EXERCISE PROMPT =>
Every line containing "link" should be identified and copied from the data below.

RECORDS TO USE =>
* * *
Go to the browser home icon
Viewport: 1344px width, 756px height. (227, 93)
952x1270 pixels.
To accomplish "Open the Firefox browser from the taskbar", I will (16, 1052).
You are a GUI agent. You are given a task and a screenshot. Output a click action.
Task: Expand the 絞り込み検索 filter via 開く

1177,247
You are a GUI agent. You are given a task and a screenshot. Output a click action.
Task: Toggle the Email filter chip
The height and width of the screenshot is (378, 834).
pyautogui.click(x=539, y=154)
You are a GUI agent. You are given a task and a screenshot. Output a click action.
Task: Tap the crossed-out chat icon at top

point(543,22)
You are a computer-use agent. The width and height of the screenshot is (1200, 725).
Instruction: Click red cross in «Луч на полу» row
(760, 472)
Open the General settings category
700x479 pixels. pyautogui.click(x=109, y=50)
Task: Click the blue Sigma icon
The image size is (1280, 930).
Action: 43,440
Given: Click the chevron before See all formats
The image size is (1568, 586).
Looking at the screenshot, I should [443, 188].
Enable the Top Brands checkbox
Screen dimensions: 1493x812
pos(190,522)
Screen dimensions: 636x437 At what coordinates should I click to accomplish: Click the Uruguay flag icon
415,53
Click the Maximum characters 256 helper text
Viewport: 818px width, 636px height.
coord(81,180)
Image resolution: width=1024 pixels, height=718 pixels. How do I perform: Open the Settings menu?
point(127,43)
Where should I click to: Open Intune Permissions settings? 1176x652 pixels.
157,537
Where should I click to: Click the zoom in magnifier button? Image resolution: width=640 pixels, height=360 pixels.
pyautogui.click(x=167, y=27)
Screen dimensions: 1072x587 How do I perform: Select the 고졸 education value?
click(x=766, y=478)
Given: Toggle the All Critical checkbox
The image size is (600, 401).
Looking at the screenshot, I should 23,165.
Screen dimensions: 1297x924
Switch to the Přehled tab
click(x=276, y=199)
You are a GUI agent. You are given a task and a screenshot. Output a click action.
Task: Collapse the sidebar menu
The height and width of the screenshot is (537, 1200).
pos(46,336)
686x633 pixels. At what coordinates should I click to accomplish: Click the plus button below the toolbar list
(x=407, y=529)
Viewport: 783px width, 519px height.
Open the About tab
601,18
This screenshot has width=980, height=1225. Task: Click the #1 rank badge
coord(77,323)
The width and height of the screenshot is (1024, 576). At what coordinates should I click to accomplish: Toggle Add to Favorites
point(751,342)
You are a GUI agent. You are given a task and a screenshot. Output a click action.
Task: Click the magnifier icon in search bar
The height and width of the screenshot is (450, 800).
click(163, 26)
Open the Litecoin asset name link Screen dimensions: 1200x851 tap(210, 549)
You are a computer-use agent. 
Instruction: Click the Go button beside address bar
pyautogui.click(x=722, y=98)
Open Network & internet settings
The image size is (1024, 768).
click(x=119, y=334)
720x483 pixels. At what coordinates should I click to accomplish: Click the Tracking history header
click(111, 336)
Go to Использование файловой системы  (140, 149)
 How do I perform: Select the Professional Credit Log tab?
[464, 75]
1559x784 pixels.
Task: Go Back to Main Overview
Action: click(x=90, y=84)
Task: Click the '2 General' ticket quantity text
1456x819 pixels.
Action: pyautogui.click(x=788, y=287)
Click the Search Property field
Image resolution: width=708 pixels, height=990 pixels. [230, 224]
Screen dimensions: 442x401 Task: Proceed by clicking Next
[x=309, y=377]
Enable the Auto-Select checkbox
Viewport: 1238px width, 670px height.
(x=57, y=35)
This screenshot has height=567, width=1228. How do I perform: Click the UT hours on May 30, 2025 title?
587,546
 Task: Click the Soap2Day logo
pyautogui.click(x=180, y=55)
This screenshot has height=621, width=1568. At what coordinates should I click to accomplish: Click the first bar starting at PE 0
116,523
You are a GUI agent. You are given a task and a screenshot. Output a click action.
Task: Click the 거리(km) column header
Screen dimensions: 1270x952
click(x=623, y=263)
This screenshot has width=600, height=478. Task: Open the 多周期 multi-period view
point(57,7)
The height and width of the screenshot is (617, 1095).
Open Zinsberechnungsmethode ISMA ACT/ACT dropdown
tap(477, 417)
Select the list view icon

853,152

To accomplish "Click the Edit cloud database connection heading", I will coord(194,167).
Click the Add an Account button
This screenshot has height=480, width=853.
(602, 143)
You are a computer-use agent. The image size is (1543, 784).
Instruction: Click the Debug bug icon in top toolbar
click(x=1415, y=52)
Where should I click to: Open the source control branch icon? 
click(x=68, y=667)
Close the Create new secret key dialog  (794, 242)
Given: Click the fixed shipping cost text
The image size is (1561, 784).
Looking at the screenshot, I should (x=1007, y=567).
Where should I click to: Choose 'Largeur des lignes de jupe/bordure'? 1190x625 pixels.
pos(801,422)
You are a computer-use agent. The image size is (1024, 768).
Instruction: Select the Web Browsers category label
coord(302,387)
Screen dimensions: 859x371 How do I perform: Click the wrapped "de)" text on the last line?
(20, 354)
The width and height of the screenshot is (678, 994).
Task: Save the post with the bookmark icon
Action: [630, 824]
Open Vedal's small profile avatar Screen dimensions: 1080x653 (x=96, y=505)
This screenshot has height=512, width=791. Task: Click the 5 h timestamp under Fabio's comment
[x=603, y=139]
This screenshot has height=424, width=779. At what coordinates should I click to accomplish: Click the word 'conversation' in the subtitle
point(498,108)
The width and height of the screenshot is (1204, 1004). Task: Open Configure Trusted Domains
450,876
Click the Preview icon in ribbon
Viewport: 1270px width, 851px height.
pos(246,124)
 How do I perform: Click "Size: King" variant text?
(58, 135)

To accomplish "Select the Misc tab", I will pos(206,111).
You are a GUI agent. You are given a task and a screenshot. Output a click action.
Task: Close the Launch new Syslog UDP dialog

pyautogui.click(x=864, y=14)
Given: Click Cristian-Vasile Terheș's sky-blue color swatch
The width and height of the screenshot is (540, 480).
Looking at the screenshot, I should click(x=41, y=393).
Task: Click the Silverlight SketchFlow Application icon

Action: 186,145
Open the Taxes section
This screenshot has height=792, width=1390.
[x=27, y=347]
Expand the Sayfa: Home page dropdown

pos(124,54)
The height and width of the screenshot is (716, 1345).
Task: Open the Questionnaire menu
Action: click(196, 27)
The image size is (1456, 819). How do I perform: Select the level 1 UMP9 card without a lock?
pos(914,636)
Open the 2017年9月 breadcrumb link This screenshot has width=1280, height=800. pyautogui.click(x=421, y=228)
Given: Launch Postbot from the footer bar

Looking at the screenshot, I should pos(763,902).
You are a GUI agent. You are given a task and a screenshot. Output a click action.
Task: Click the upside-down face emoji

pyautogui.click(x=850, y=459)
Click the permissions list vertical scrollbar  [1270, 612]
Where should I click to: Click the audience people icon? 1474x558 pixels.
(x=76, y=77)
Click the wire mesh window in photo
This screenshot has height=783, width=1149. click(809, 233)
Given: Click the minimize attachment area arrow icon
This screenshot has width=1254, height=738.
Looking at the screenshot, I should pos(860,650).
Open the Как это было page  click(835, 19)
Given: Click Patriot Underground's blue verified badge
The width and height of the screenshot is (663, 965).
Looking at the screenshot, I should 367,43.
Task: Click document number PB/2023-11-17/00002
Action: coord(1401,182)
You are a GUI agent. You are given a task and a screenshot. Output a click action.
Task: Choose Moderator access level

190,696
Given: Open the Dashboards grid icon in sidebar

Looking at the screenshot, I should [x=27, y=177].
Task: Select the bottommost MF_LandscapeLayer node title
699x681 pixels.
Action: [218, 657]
* * *
WRITTEN ANSWER =>
Open the Litecoin asset name link Screen dimensions: 1200x851 tap(210, 549)
Open the 2017年9月 breadcrumb link This screenshot has width=1280, height=800. pyautogui.click(x=421, y=228)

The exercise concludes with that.